Women of a certain age remember the bloody coat-hanger images brandished by abortion advocates that helped topple abortion laws in all 50 states. But now that getting rid of unborn infants has been legal in the U.S. since Roe v. Wade in 1973, there’s considerably less concern about women’s health.

For example, pro-choice groups insist that abortions should be treated just like any other medical procedure. So why is NARAL Pro-Choice Virginia executive director Tarina Keene livid now that the Virginia Board of Health is doing exactly that?

After a standing-room-only public hearing lasting more than four hours, the board voted 12-1 last week to require the 22 abortion clinics performing first-trimester abortions in Virginia to meet the same medical standards as other ambulatory surgical centers in the commonwealth.

The new regulations, which will go into effect Jan. 1, require abortion clinics to have a licensed physician present when women are put under general anesthesia, submit to unannounced inspections, develop a plan for emergency care, and report any complications to the state Health Department. These are basic safety measures recommended by most medical experts.

A Quinnipiac poll earlier this month found that 55 percent of Virginians support the tougher new regulations, with only 22 percent opposed. If the governor, a majority in the state legislature and the public all approve, why was there opposition from the very people who supposedly want abortions to be as safe as possible?

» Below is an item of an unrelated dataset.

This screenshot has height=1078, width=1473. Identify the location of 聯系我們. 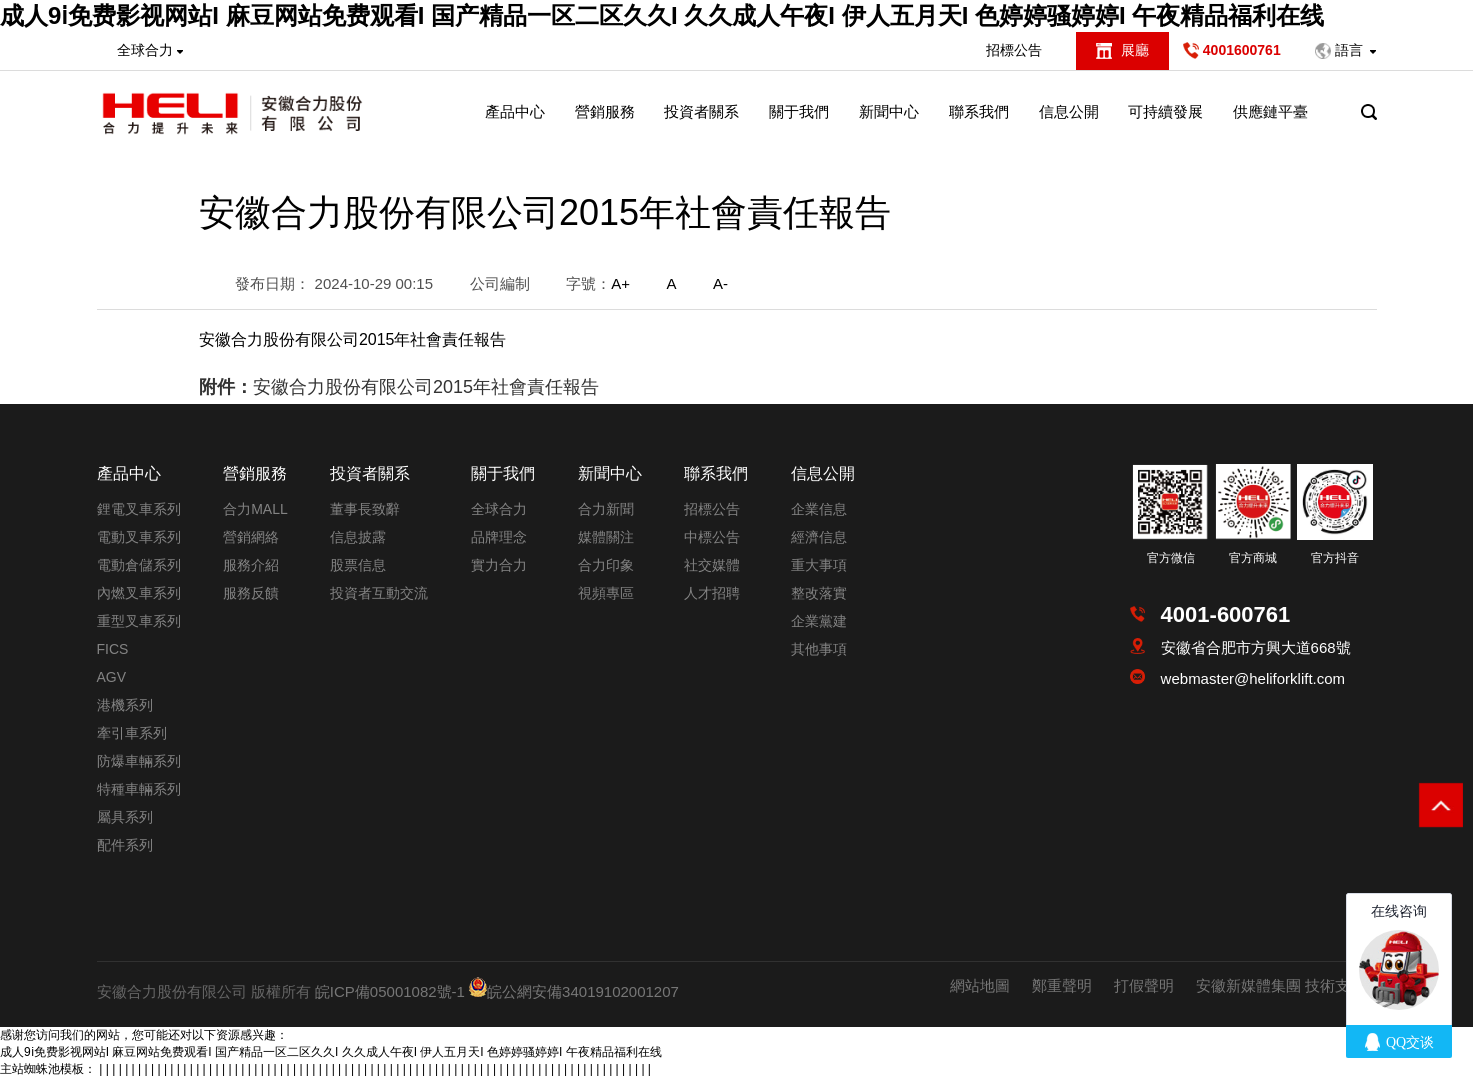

Abortion advocates like Keene are upset because they know that making abortions safer will cut deeply into the clinics’ bottom line. When push comes to shove, NARAL Pro-Choice Virginia chooses abortion industry profits over the safety and well-being of women it purportedly represents.

Ironically, it was left to Keene’s pro-life counterpart in Virginia to make the case for the tougher new standards.

“A woman from Virginia Beach died in a Philadelphia abortion clinic run by the same individual who is operating unregulated clinics in our commonwealth. There is no watchdog,” said Olivia Gans, president of the Virginia Society for Human Life, the nation’s oldest pro-life group.

Keene and her fellow pro-choicers are also angry that pro-life legislators pulled what they view as a fast one on them. Stymied for years in their efforts to get more stringent abortion clinic regulations past the state Senate Health and Education Committee, lawmakers used a procedural trick at the very end of the legislative session earlier this year to finally get the measure to the Senate floor for a vote.

Democratic Sens. Phillip Puckett, D-Tazewell, and Chuck Colgan, D-Manassas, sided with Republicans and voted for the bill. Lt. Gov. Bill Bolling cast the tie-breaking vote.

The right to an abortion was discovered in a “penumbra” of the U.S. Constitution by unelected Supreme Court justices in 1973, so pro-choicers have no kick coming when their pro-life opponents use whatever parliamentary maneuvers are at their disposal to advance their own cause.

But Keene is right about one thing: The new regs are part of an ongoing attempt to make abortions not only safer, but rarer in Virginia.

“We’re very pleased with these common-sense regulations, but they do not prevent abortion, which is dangerous for women, causing long-term physical and psychological damage, and deadly for their unborn children,” Gans told The Washington Examiner. “That’s our next goal.”

The decades-long battle over abortion is far from over in Virginia, but there should be no more illusions about which side has women’s best interests at heart.

Barbara F. Hollingsworth is The Examiner’s local opinion editor.